# Friedfischprüfung in Sachsen-Anhalt



## matze2109 (17. November 2014)

Hallo, hat irgendwer schon Erfahrung mit der Friedfischprüfung in Sachsen-Anhalt?


----------



## harzer-bub (18. November 2014)

*AW: Friedfischprüfung in Sachsen-Anhalt*

worauf im speziellen bezieht sich deine Frage.

ansonsten.... JA


----------



## matze2109 (18. November 2014)

*AW: Friedfischprüfung in Sachsen-Anhalt*

Wie läuft die ab und was sind im Vergleich zum normalen fischereischein sachliche Verbote?


----------



## harzer-bub (18. November 2014)

*AW: Friedfischprüfung in Sachsen-Anhalt*

was meinst du mit sachlichen Verboten?
wir sind nicht bei der Jagt.
theoretisch in einem ca 20 min prüfungsgespräch.
du darfst eben nur auf friedfische damit fischen.
ergo alles Verboten womit du gezielt auf raubfische angelst.
das betrifft nicht die wurmrute ,o.Ä
aber das alles lernst du in einem Vorbereitungskurs am besten


----------



## harzer-bub (18. November 2014)

*AW: Friedfischprüfung in Sachsen-Anhalt*

...der ist aber nicht zwingend vorgeschrieben

mein rat, mach gleich den Richtigen Schein, ....


----------



## Kouta (18. November 2014)

*AW: Friedfischprüfung in Sachsen-Anhalt*

Der richtige Schein geht genauso einfach. In SA gibt es einen fragenkatalog mit um die 120 fragen ... mehr nicht. Die auswendig zu lernen ist ein einfaches. Der mündliche teil ist auch einfach, kann man quasi nicht durchfallen.
des weiteren ist der friedfischschein bzw. Richtig jugendfischereischein ab dem 18. Lebensjahr nichtmehr machbar sofern ich mich richtig erinnere.

§ GESPEICHERTE DATEN
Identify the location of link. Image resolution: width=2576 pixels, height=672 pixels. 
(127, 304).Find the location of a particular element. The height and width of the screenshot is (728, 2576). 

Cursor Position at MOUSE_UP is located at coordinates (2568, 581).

§ ZIEL DER ÜBUNG
Setze den Forenthread zur Friedfischprüfung in Sachsen-Anhalt nach dem letzten Beitrag fort.

§ ANTWORT
Grüße


----------



## matze2109 (18. November 2014)

*AW: Friedfischprüfung in Sachsen-Anhalt*

Naja den jugendfischereischein hatte ich vor 16 jahren mal mit 14 gemacht, dann war mir jagen wichtiger und jetzt kam durch den Vater meiner Freundin das Angeln wieder in den Fokus. Wollte eigentlich den Friedfischschein(der seit 2013 als vereinfachter Fischereischein machbar ist) machen weil kein Lehrgang notwendig ist in SA um mit meinem Schwiegervater in spe mal mit zum Angeln zu fahren.


----------



## Franky (18. November 2014)

*AW: Friedfischprüfung in Sachsen-Anhalt*

Tu Dir und Deinem Schwiegervater in spe den Gefallen und nimm den "großen" Schein mit...  Der Weg zur Tochter führt immer über den Schwiegervater!!!!!!!!!!!!!!!!!!!!!!!!!!  :q


----------



## Kouta (18. November 2014)

*AW: Friedfischprüfung in Sachsen-Anhalt*

Eben selbst gelesen, dass es seit 2013 den friedfischschein gibt den jeder machen kann.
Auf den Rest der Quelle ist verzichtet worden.